[help] Are there tools for documents manipulating that can provide an approximate size of components (text included)?

Red1C3@lemmy.world · edit-2 10 months ago

[help] Are there tools for documents manipulating that can provide an approximate size of components (text included)?

unmagical@lemmy.ml · 10 months ago

A docx is just a renamed zip archive with the XML data. You should be able to unzip it and use a parser to access that info directly. There are likely tools to do this for any relevant language. You can also find the official spec online with some more info.

Unfortunately, I can’t get into much more detail than that as my company actively develops similar tools and I’ve worked on their document renderers not too long ago.

No clue on the odt stuff. I worked on the MS fidelity part.

take6056@feddit.nl · 10 months ago

I would look into a library that does manipulation of odt (or docx). Code whatever algorithm you need to do the restructuring. Now your left with an in memory representation of the document that you can hopefully figure out how many pages it spans, or save it to a temporary file.

All depends really on how feature rich the odt libraries are and/or how deep you want to dive into the spec.

I feel like this is an XY problem. Is there an underlying issue your trying to resolve?

brakenium@lemm.ee · 10 months ago

This is very different from docz or odt, but maybe its worth looking into converting markdown or latex to PDF with something like pandoc. Maybe that or some other more open and less complex format might help with this?

JakenVeina@lemm.ee · edit-2 10 months ago

Ultimately, no, not really, these formats are built to be “render-agnostic”, and there’s really no way to pre-calculate aspects of what the render will be without actually running it through the rendering engine. Which is, in theory, doable, without having to send the render output to an actual screen or printer, but the followup problem is that all renderers are not created equal. I.E. an engine for rendering a docx that you grab from NuGet or somewhere else is not guaranteed to produce the same output as what Microsoft Word will, not exactly.
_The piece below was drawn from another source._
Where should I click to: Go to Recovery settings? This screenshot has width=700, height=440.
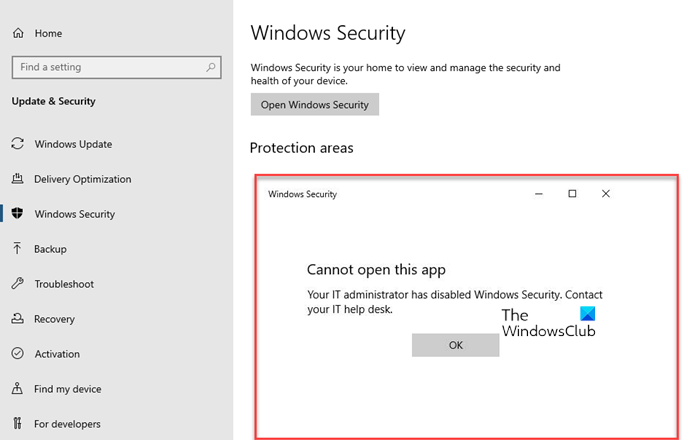[x=55, y=319]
If you need accuracy in predicting the rendered-size of various things, you really need to be running the documents through the same renderer that will be used to actually print/draw the documents for the user. If this is Microsoft Office, you can look into Office Interop protocols, which will let you make programmatic calls into the actual Office programs installed on the system, from your program. There ought to be a way to kick off rendering from there.